#### WORK INSTRUCTION
Below is a block of records; repeat each one exactly.

#### RECORDS FOR THIS TASK
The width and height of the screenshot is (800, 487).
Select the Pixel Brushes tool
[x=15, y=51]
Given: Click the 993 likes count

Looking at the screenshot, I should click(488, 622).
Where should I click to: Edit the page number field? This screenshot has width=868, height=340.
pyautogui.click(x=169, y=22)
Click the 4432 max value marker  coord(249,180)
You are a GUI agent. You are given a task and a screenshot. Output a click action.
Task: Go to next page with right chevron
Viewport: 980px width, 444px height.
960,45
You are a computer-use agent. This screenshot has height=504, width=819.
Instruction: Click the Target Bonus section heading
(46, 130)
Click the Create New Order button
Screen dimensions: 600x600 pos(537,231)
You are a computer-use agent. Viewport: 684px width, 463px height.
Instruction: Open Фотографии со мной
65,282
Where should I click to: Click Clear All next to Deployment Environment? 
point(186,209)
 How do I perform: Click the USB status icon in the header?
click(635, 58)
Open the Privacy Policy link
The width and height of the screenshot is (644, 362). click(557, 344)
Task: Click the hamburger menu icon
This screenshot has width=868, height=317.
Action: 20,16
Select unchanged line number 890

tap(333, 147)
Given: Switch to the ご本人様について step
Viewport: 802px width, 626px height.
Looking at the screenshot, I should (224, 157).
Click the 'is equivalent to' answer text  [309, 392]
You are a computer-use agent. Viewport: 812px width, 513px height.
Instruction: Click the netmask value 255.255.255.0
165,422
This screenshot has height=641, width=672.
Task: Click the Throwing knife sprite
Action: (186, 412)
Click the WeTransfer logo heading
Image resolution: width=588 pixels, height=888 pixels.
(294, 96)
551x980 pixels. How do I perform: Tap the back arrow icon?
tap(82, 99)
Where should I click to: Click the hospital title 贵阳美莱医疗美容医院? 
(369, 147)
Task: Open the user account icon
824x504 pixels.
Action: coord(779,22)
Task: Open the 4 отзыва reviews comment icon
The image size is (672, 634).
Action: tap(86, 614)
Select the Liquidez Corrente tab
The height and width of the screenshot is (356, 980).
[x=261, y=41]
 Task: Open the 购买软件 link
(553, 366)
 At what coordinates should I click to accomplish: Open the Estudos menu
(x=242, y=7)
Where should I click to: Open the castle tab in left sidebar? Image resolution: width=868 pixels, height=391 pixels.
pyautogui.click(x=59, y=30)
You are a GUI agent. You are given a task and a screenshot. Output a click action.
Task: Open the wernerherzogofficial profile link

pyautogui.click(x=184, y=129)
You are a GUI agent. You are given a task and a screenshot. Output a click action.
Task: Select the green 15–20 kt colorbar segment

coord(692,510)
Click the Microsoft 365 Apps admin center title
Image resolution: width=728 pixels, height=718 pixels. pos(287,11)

#### EXERCISE RESPONSE
The width and height of the screenshot is (800, 487).
Select the Pixel Brushes tool
[x=15, y=51]
Given: Click the 993 likes count

Looking at the screenshot, I should click(488, 622).
Where should I click to: Edit the page number field? This screenshot has width=868, height=340.
pyautogui.click(x=169, y=22)
Click the 4432 max value marker  coord(249,180)
You are a GUI agent. You are given a task and a screenshot. Output a click action.
Task: Go to next page with right chevron
Viewport: 980px width, 444px height.
960,45
You are a computer-use agent. This screenshot has height=504, width=819.
Instruction: Click the Target Bonus section heading
(46, 130)
Click the Create New Order button
Screen dimensions: 600x600 pos(537,231)
You are a computer-use agent. Viewport: 684px width, 463px height.
Instruction: Open Фотографии со мной
65,282
Where should I click to: Click Clear All next to Deployment Environment? 
point(186,209)
 How do I perform: Click the USB status icon in the header?
click(635, 58)
Open the Privacy Policy link
The width and height of the screenshot is (644, 362). click(557, 344)
Task: Click the hamburger menu icon
This screenshot has width=868, height=317.
Action: 20,16
Select unchanged line number 890

tap(333, 147)
Given: Switch to the ご本人様について step
Viewport: 802px width, 626px height.
Looking at the screenshot, I should (224, 157).
Click the 'is equivalent to' answer text  [309, 392]
You are a computer-use agent. Viewport: 812px width, 513px height.
Instruction: Click the netmask value 255.255.255.0
165,422
This screenshot has height=641, width=672.
Task: Click the Throwing knife sprite
Action: (186, 412)
Click the WeTransfer logo heading
Image resolution: width=588 pixels, height=888 pixels.
(294, 96)
551x980 pixels. How do I perform: Tap the back arrow icon?
tap(82, 99)
Where should I click to: Click the hospital title 贵阳美莱医疗美容医院? 
(369, 147)
Task: Open the user account icon
824x504 pixels.
Action: coord(779,22)
Task: Open the 4 отзыва reviews comment icon
The image size is (672, 634).
Action: tap(86, 614)
Select the Liquidez Corrente tab
The height and width of the screenshot is (356, 980).
[x=261, y=41]
 Task: Open the 购买软件 link
(553, 366)
 At what coordinates should I click to accomplish: Open the Estudos menu
(x=242, y=7)
Where should I click to: Open the castle tab in left sidebar? Image resolution: width=868 pixels, height=391 pixels.
pyautogui.click(x=59, y=30)
You are a GUI agent. You are given a task and a screenshot. Output a click action.
Task: Open the wernerherzogofficial profile link

pyautogui.click(x=184, y=129)
You are a GUI agent. You are given a task and a screenshot. Output a click action.
Task: Select the green 15–20 kt colorbar segment

coord(692,510)
Click the Microsoft 365 Apps admin center title
Image resolution: width=728 pixels, height=718 pixels. pos(287,11)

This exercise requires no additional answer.